An engineer, Ken has spent thousands of pounds on legal fees to secure his paternal role. "As a man I feel marginalised: an unmarried father has no rights - only financial obligations. I'm nothing more than a wallet on legs."

Gilly has since moved to the other end of the country, to discourage him, Ken thinks. He is not beaten and six times a year he does a 600-mile round-trip to see Natasha. The visits, which last an hour and a half, can be an exercise in loss and frustration. "We get on great but it's hard sometimes that I can't pick her up and give her a great big squeeze. But I've never had that hands-on relationship which builds naturally with a baby. There are so many lovely things I can't share with her and that hurts. But I'm just going to keep plodding along. I think the absolute world of her - the love just gets bigger."

JUDE'S daughter, Sita, is 20 months old, conceived within a three-week relationship with Dominic. Jude had been friends with Dominic for the previous five years but since finding out about the pregnancy, Dominic has cut off all contact. They had met when studying to be educational psychologists and Jude was immediately taken with him. "He's not conventionally good-looking but he has a rare mind," says Jude, 29. "He's witty, astute and innovative and his charisma put everyone else in the shade."

Jude became friendly with him and his partner Rachel, who both supported her during her marriage split-up. Rachel was a manic-depressive and Jude's goodwill was often pressed into service either financially or to help look after their three young sons. "I was spending as much time with the boys as Rachel and that's when the desire to have Dominic's child began to surface. His children are so unconventional, comical, and loveable that I longed for one like them. At nights I would have a recurring dream of having his baby."

The relationship remained resolutely platonic and all thoughts of having his child began to recede. For a while Jude lost contact then she heard from a distraught Dominic. Rachel had left and once again Jude's help was needed. "I felt very centred, living in the same house with him," explains Jude. "I wasn't bothered by any of those old, dormant feelings. Then one night, out of the blue, Dominic said he wanted to have sex with me. Here we both were, our respective spouses out of the picture; at last - I couldn't believe my luck!

"Over the next three weeks I concentrated everything on conceiving. I prayed, focused my will and slept with him at every opportunity. Every fibre of my being was shouting 'Give me your sperm!' and after making love, I'd lie there, holding everything in. I knew exactly when I'd conceived, like a tiny spark of light exploding in my abdomen. Being pregnant by him was something my body had wanted for so long. I wanted his genes, his agility of mind, his talent. I knew we would make a fantastic kid - and we did."

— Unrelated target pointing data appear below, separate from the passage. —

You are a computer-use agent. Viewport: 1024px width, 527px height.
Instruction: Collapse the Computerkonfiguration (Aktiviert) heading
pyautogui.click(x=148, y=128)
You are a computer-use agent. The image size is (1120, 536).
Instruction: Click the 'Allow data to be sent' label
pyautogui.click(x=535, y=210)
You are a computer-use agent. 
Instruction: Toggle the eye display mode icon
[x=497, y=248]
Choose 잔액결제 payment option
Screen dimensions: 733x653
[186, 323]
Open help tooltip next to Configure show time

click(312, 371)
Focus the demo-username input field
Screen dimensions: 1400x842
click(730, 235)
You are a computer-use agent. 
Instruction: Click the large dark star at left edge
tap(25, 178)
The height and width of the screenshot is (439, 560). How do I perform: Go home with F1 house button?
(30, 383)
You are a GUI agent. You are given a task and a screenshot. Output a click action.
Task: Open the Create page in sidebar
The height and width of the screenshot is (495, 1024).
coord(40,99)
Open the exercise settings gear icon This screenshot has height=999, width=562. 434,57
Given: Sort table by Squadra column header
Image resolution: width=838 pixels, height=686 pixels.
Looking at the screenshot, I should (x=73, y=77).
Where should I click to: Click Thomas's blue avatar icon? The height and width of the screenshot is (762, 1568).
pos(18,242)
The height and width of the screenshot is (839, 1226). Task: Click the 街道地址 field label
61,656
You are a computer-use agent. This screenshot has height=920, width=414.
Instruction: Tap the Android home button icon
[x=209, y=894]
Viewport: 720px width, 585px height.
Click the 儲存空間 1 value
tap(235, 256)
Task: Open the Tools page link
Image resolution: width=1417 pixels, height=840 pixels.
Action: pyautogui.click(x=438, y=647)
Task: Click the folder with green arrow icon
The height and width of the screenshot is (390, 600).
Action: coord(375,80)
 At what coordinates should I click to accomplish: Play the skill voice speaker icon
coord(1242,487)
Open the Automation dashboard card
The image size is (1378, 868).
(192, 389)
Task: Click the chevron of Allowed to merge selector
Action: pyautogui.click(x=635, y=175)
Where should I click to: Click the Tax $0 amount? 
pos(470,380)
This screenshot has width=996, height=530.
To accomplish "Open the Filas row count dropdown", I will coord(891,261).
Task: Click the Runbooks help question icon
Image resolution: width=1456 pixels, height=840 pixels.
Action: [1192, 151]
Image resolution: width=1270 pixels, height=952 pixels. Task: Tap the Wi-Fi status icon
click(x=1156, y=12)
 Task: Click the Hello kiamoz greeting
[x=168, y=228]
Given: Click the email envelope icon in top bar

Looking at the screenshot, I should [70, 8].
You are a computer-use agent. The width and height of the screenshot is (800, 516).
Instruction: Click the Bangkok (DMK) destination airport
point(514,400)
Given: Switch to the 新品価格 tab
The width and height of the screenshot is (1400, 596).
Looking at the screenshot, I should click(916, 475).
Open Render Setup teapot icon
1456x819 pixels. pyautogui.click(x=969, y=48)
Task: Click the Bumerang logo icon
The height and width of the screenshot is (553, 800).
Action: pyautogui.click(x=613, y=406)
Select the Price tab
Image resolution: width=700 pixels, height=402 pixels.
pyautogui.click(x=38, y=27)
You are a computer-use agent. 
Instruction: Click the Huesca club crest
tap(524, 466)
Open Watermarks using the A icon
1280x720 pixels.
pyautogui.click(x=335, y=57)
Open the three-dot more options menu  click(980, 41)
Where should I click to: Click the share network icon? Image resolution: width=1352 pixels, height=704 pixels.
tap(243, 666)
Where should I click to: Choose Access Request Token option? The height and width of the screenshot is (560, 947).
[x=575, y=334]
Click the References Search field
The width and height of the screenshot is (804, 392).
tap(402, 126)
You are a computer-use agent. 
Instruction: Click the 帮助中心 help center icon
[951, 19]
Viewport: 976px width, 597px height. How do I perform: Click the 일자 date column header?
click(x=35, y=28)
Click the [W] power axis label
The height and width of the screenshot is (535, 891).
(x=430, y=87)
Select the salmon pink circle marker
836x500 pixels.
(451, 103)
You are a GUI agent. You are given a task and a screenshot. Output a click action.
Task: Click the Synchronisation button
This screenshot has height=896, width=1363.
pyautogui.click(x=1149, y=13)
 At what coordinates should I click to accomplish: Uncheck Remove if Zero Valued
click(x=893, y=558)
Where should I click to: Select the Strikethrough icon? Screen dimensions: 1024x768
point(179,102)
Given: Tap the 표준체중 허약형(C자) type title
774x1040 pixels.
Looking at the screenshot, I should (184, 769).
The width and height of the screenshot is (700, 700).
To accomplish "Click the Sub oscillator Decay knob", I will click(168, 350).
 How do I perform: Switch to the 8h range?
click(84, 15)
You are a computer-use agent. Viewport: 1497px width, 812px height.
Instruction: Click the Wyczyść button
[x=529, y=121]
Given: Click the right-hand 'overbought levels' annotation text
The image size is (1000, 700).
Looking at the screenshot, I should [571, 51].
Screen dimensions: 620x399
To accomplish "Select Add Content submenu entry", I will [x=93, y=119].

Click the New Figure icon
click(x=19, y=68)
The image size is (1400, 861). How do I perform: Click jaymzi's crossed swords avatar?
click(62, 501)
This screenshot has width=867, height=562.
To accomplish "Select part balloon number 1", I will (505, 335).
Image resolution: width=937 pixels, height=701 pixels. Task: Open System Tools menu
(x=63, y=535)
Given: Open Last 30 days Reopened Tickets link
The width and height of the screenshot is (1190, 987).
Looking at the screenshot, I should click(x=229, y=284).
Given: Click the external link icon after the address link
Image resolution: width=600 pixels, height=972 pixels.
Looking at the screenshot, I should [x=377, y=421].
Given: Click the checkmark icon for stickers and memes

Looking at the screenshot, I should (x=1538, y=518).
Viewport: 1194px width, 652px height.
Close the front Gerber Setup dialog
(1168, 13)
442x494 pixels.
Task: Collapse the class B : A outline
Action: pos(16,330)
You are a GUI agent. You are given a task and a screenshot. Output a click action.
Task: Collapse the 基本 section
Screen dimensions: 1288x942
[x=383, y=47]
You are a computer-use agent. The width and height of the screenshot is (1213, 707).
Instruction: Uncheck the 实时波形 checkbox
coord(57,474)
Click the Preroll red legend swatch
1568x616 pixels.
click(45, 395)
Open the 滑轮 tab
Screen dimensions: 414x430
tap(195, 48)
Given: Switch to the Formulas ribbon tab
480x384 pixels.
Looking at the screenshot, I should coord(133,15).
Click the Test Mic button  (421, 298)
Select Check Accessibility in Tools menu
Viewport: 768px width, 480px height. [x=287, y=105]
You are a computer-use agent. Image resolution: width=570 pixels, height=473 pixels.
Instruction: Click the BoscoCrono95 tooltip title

Jude had told Dominic that she had not used contraception. At first his response was "it's your body" but when reality dawned, he was not so philosophical. "I saw a side to him I'd never seen, that he couldn't cope, it was too incestuous. I was furious when he blanked me and I still miss his sons terribly. But my joy about the pregnancy didn't diminish. I was ecstatic, I'd fulfiled the dream. All that mattered was my baby, this sacred, precious gift which he had unwittingly given me."

Now she is relieved to be alone. "If I'd been with him, I'd never have been able to create such a rich and harmonious environment. This way I've got no distractions, I can really give myself to my relationship with Sita. I feel so blessed to be her mother, she's a constantly evolving little miracle."